Nos anos 90 a música chegava à
minha aldeia pela rádio ou por cassetes gravadas de cassetes gravadas que uns
primos traziam de Madrid. Depois, se gostávamos mesmo muito, encomendávamos o
LP na Discoteca Ferrão em Viseu, que havia de demorar quase um mês a chegar. Concertos
de bandas estrangeiras eram miragens maravilhosas gravadas em VHS. Com sorte,
os pais deixavam-nos ir ver os Xutos ao Day After ou os GNR à Feira de São
Mateus.
Até vir estudar para Lisboa,
sobram dedos numa mão se me puser a contar as vezes que cá vim. Era longe, não
tinha cá família, o Porto ali tão à mão para ir à Zara e aos Porfírios. Não
havia motivos para vir cá.

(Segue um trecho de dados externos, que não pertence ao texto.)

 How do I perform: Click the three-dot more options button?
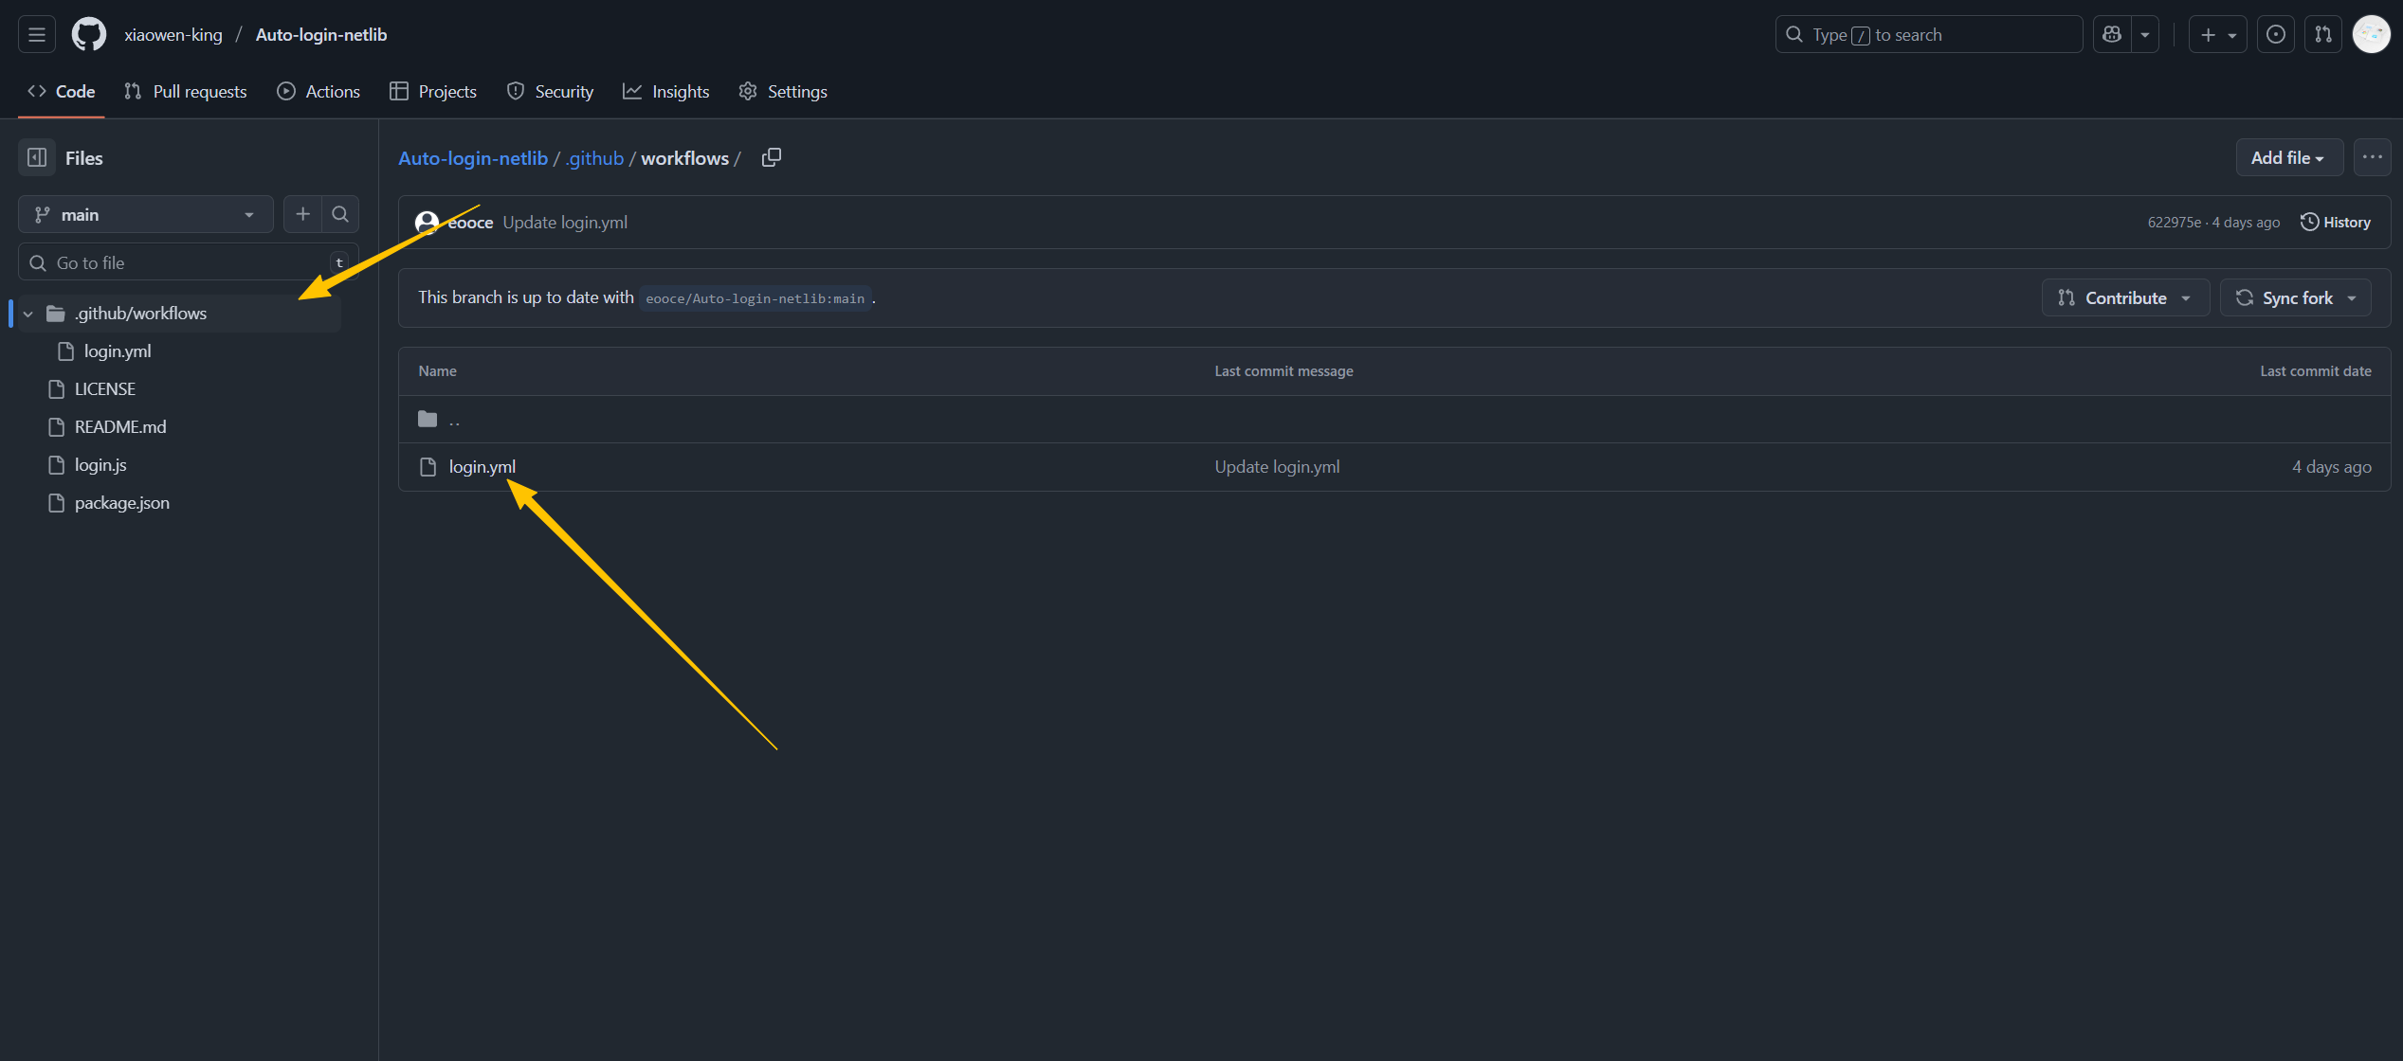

Por isso, quando soube que a minha banda favorita
vinha a Alvalade tocar, foi a medo e com descrença que perguntei aos meus pais:
“Podiam levar-me a Lisboa ao concerto em Julho?”.
E não é que eles disseram que
sim? Foi um dos momentos de melhor memória da minha adolescência. Começaram
nesse dia uma série de preparativos complicados. Comprar o bilhete? “Telefonas
ao Miguel que já lá está a estudar e ele que compre. E que compre também para
ele, para não ires sozinha. Nós pagamos.” Tenho a certeza que foi nesse momento,
depois da longa adolescência em que questionamos os nossos sentimentos pelos
pais, que voltei a gostar deles.
Chegou o dia 11 de Julho de 1993
e muitas horas antes do concerto, já estava com o Miguel a caminho do Estádio
de Alvalade. Eu estava nervosa. Com borboletas a voarem na minha barriga. Lisboa
era uma cidade estranha. Muita gente. Muita gente com roupas esquisitas que
passavam por mim sem me ver. Gente que não dava as boas tardes e que comia em
andamento. Que andava pela rua com walkmans nos ouvidos e que lia nos
transportes públicos.
Horas de espera com a cabeça ao
sol em Alvalade. Bebemos umas cervejas e comemos o farnel que eu levava na
mochila. Naquela altura só não podíamos entrar com fruta. Comprei uma T-shirt
que vesti logo. Aguentámos heroicamente uma primeira parte da qual não tenho
imagens guardadas em mim. E, por volta das dez da noite, houve missa solene no
estádio. Pelo menos para mim. O concerto foi como uma cerimónia religiosa onde
descobri que afinal havia muitos mais fiéis a comungar e a rezar o mesmo credo.
Ainda soam em mim ecos das músicas que ouvi naquela noite.
Claro está que passei o resto do
Verão a chatear toda a gente com a conversa do concerto. Claro está que levava
a T-shirt com vaidade para todo o lado. Desconfio que houve uma altura em que a
minha mãe até a escondeu. Para não passar vergonhas em eventos mais sérios.
Passaram 24 anos. Ontem fui
vê-los outra vez ao Alive. Músicas novas. Músicas antigas. O brilho não foi o
mesmo. Nunca mais foi. Só temos direito a um primeiro concerto na vida. Já não
levei a T-shirt nem fiquei nervosa. Já os vi tantas vezes que perdi a conta.
Como poderia eu ter sonhado aos 17 anos que um dia iria com tanta calma ao
concerto.
No entanto, há ainda uma menina
dentro de mim que sabe as letras todas de cor. Que sabe as pausas e adivinha ao
primeiro acorde a música que se segue. Que não quer que ninguém fale com ela
durante o concerto. Que quer beber as canções em tragos lentos e bem
saboreados. E que fica grata aos pais por, mais uma vez, lhe terem oferecido o
bilhete para ir ver os Depeche Mode.